Pirani sued under Section 11 of the Securities Act, which provides:
In case any part of the registration statement, when such part became effective, contained an untrue statement of a material fact or omitted to state a material fact required to be stated therein or necessary to make the statements therein not misleading, any person acquiring such security . . . may, either at law or in equity, in any court of competent jurisdiction, sue- (1) every person who signed the registration statement.
Pirani's had a problem, however. He had no idea whether the shares that he purchased were registered or unregistered. The Ninth Circuit decided that this was no problem because Slack's unregistered shares sold in a direct listing are "such securities" within the meaning of Section 11 because their public sale cannot occur without the only operative registration in existence.
I agree with Judge Eric D. Miller's dissent that the majority's decision is at odds with both precedent and a natural reading of the statute.

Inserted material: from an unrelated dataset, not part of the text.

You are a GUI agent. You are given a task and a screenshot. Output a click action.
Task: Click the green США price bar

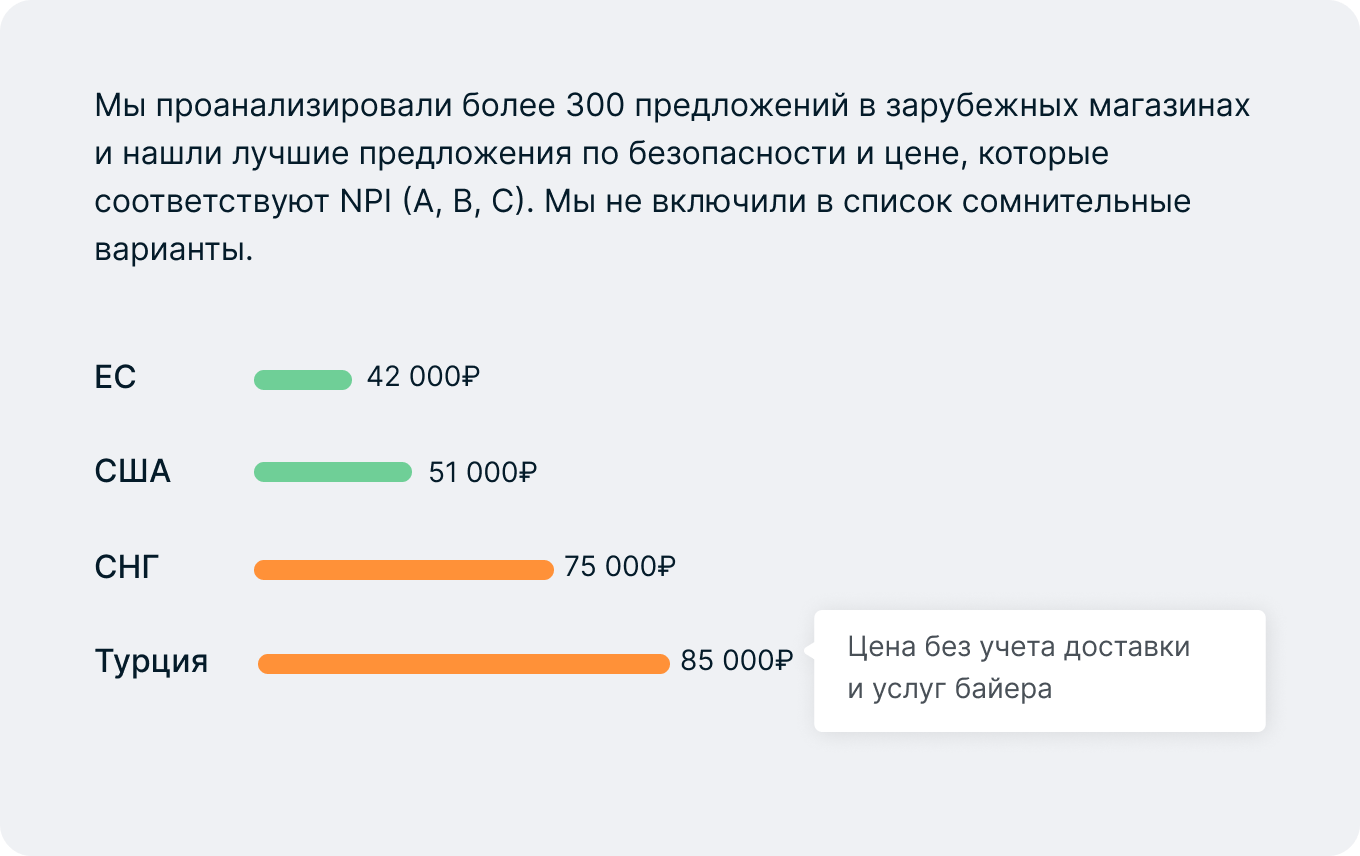pos(333,472)
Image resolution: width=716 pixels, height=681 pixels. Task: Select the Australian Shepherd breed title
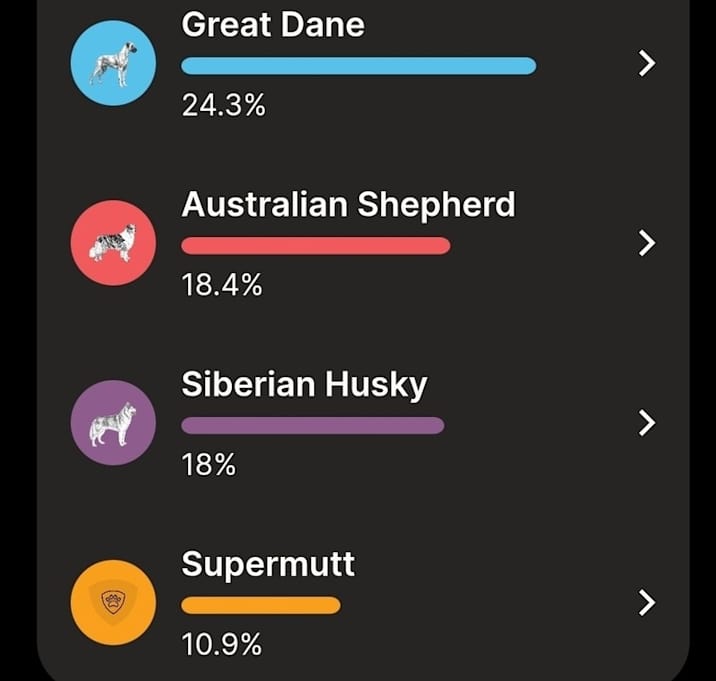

But why is it important that Pirani be able to sue under Section 11? Isn't Section 10(b) of the Securities Exchange Act and Rule 10b-5 adequate vehicles for pursuing a securities fraud claim? Section 11 eliminates two important elements of a Rule 10b-5 claim. First, it does not require that plaintiff show scienter, a common rock on which many a Rule 10b-5 claim has foundered. Second, it does not require that a plaintiff show reliance. Therefore, a plaintiff's burden is considerably lighter in proceeding under Section 11.